Why UAE IBANs are always 23 characters

When the UAE adopted the IBAN standard, the Central Bank fixed the domestic BBAN (Basic Bank Account Number) at exactly 19 numeric digits: 3 digits for the bank code and 16 digits for the account number. Combined with the mandatory country prefix AE and the 2 check digits that follow, every UAE IBAN is precisely 4 + 19 = 23 characters — no more, no less, regardless of the bank or account type. This makes the length check one of the fastest and most reliable first-pass validations.

How it works

Validation proceeds through four distinct checks, each of which is reported separately in the breakdown table.

Step 1 — Country code. The first two characters must be AE. If you paste a non-UAE IBAN, the tool tells you immediately so you can switch to the correct country.

Step 2 — Length. The stripped input (spaces removed, letters uppercased) must be exactly 23 characters. A wrong length almost always means a digit was cut off during a copy-paste or the IBAN was confused with the raw domestic account number.

Step 3 — BBAN structure. Positions 5–23 must all be numeric digits. UAE IBANs contain no letters after the AE prefix, so any letter in the BBAN is a formatting error.

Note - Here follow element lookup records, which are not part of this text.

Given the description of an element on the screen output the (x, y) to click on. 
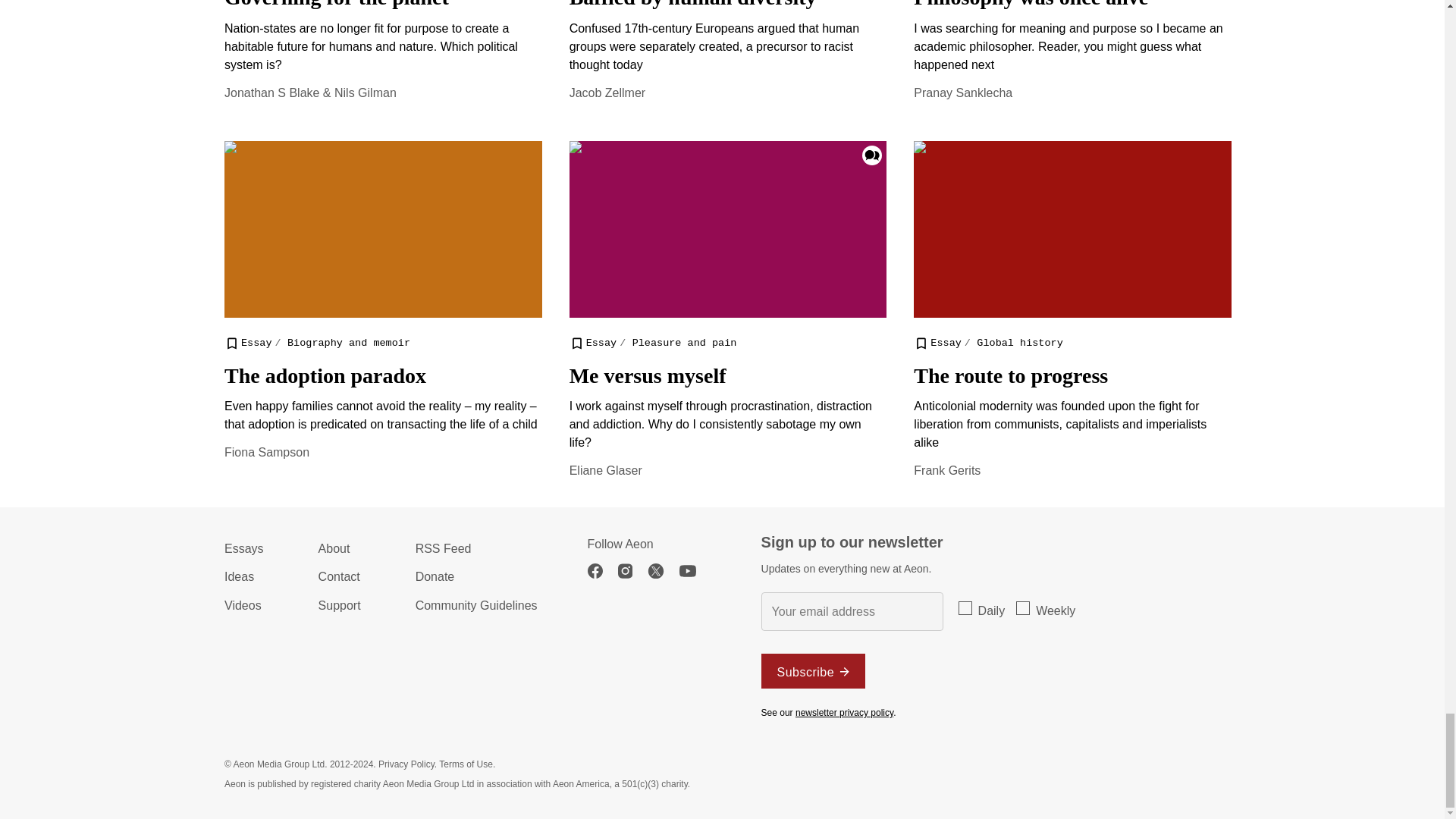
YouTube (695, 570)
Facebook (602, 570)
Instagram (632, 570)
Given the description of an element on the screen output the (x, y) to click on. 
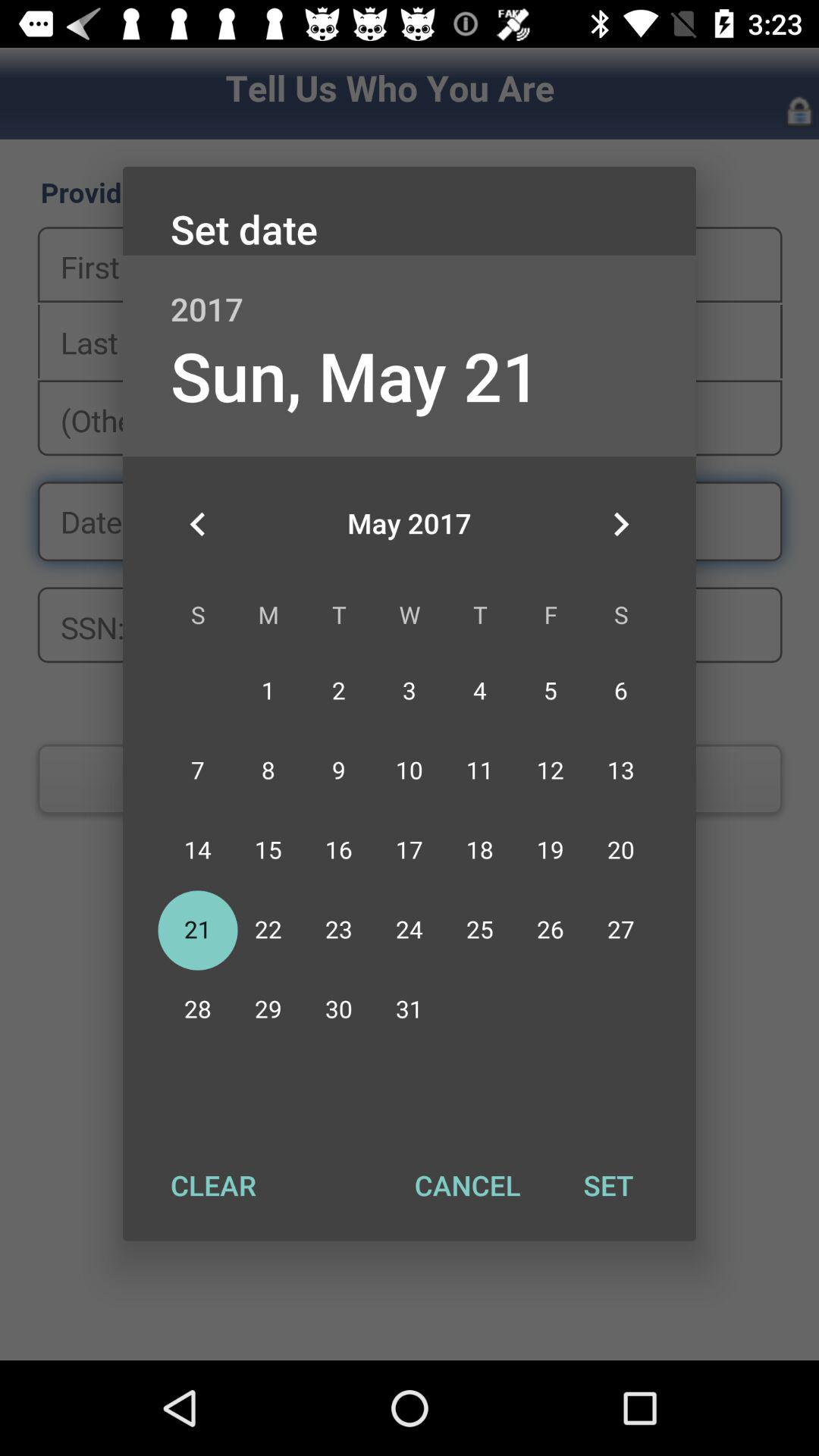
press the item above the set (620, 524)
Given the description of an element on the screen output the (x, y) to click on. 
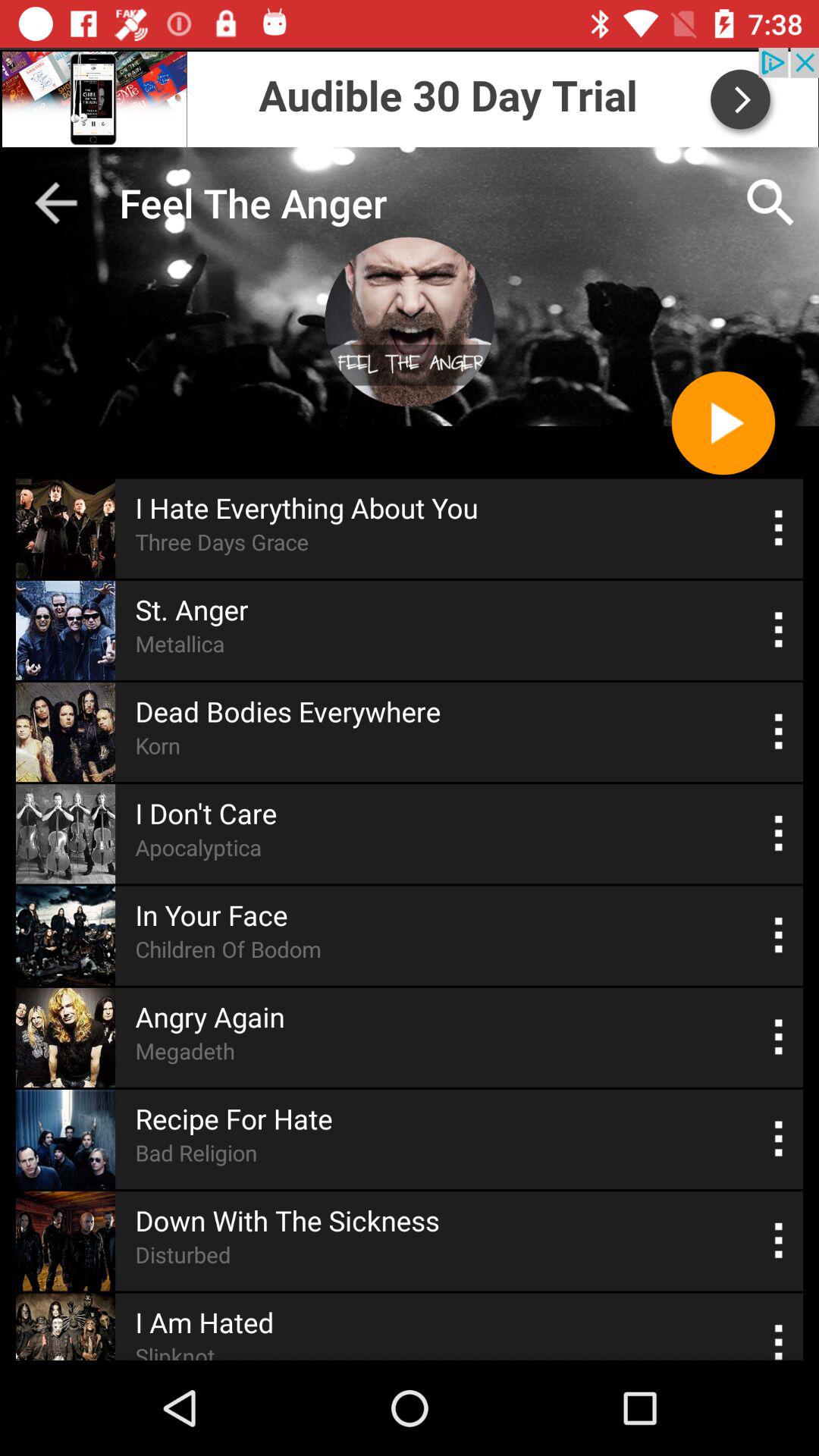
toggle more options (779, 1139)
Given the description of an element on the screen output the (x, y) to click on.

Step 4 — ISO 7064 MOD-97-10 checksum. The standard algorithm rearranges the IBAN by moving the first four characters to the end, then substitutes every letter with its two-digit numeric value (A becomes 10, B becomes 11, through Z becoming 35). The resulting long digit string is divided by 97. A valid IBAN yields a remainder of exactly 1. Because the digit string can be very long, the validator computes the modulo progressively — one digit at a time — to avoid floating-point overflow.

Worked example

Consider the test IBAN AE07 0331 2345 6789 0123 456 (23 characters, spaces stripped):

FieldValueNotes
Country codeAEUnited Arab Emirates
Check digits07Positions 3–4
Bank code033Abu Dhabi Islamic Bank (ADIB)
Account number1234567890123456Positions 8–23 (16 digits)

MOD-97 rearrangement:

Move AE07 to the end: 0331234567890123456AE07

Expand letters (A=10, E=14): 03312345678901234561014​07

Fold through mod 97 progressively. A valid IBAN produces remainder 1, confirming the check digits are consistent with the bank code and account number. Any single-digit substitution or transposition almost certainly shifts the remainder away from 1 and is caught immediately.

The formatted output AE07 0331 2345 6789 0123 456 groups digits into blocks of four — the conventional display format used on bank statements and in payment instructions across the UAE.

Every figure is computed inside your browser. Nothing is stored or uploaded.